Can you rewrite these entries with every "Open" changed to "Launch" and all other text unchanged? Omit the pictures.
————
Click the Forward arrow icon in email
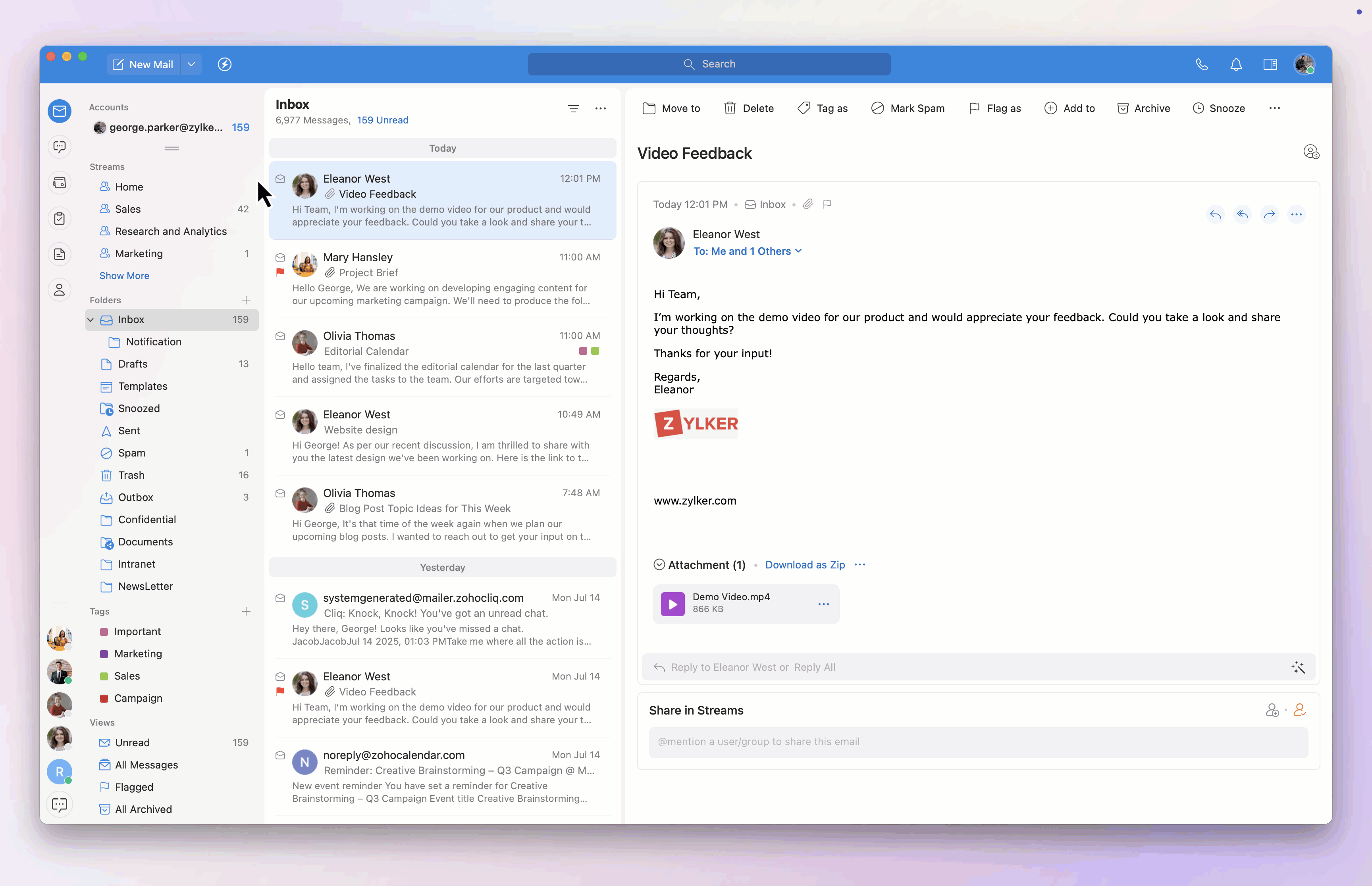The width and height of the screenshot is (1372, 886). pyautogui.click(x=1269, y=215)
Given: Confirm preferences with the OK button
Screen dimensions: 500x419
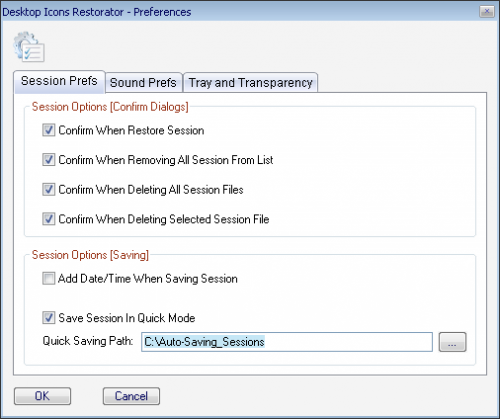Looking at the screenshot, I should (x=42, y=396).
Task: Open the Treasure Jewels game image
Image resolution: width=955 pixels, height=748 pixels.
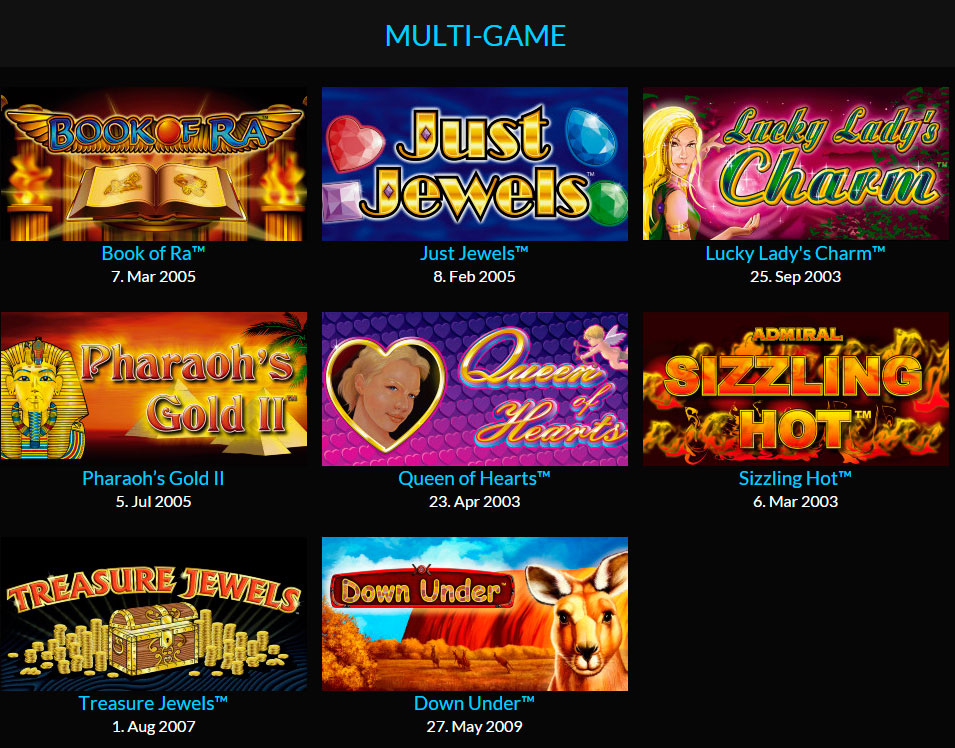Action: pos(153,613)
————
#### [Full response]
Click the Forward arrow icon in email
The width and height of the screenshot is (1372, 886). pyautogui.click(x=1269, y=215)
Given: Confirm preferences with the OK button
Screen dimensions: 500x419
Looking at the screenshot, I should (x=42, y=396).
Task: Launch the Treasure Jewels game image
Image resolution: width=955 pixels, height=748 pixels.
Action: pos(153,613)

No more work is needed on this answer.